Home Gardening: It’s that time of year when the days get longer and the heat goes up. Yes, the heat of summer is finally here! As far as the health of the plant is concerned, the summers can be a tough time, if they do not get the proper care. Though there are some plants like cacti and succulents that are well-adapted to the heat, summer flowers like sunflowers and pansies love the sun but do need care. Don’t worry, nature has a solution for every problem and in this article, I’m going to discuss some ideas to keep your garden thriving during the summer. 
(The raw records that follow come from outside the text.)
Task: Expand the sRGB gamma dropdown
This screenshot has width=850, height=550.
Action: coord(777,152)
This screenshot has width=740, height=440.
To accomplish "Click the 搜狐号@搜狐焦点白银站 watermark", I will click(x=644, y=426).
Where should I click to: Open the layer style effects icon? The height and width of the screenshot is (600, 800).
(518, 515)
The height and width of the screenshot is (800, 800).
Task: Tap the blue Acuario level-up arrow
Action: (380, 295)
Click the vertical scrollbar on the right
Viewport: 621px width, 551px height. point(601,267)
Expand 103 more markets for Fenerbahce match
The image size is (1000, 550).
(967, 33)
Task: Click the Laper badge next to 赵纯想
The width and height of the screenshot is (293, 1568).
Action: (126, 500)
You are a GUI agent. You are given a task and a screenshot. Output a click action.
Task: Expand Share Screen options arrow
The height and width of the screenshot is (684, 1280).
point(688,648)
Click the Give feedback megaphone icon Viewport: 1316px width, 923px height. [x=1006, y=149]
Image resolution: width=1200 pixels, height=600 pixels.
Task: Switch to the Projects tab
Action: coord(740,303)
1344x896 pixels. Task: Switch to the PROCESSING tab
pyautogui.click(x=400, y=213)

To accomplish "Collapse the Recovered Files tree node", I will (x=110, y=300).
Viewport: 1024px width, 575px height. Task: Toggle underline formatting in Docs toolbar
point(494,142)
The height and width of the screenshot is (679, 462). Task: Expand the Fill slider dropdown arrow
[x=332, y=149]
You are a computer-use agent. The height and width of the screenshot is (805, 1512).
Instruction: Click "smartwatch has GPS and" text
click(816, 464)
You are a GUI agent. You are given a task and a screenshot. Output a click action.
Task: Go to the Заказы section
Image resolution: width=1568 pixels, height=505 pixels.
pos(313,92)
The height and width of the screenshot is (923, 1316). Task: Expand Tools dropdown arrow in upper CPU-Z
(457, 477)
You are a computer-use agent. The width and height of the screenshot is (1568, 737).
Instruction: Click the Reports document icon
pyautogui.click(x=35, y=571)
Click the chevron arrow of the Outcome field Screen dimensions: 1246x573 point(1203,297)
How to keep your Plants Healthy in Summer:  

Here are some tips to keep in mind: 

1. Water Correctly:  

While every species has different watering needs, it’s important to hydrate your plants well and deeply. Though over-watering is the most effective way to kill your houseplant, the summer heat causes water to evaporate from the soil at a much faster rate. That’s why make sure to water your plants deep and slow. If you pour a lot of water in the soil, it doesn’t get time to soak the water and it just drains through the drainage holes at the bottom and if you water very little, only the topsoil gets wet while the lower roots get dehydrated. Remember, the water is actually absorbed by watering slowly. 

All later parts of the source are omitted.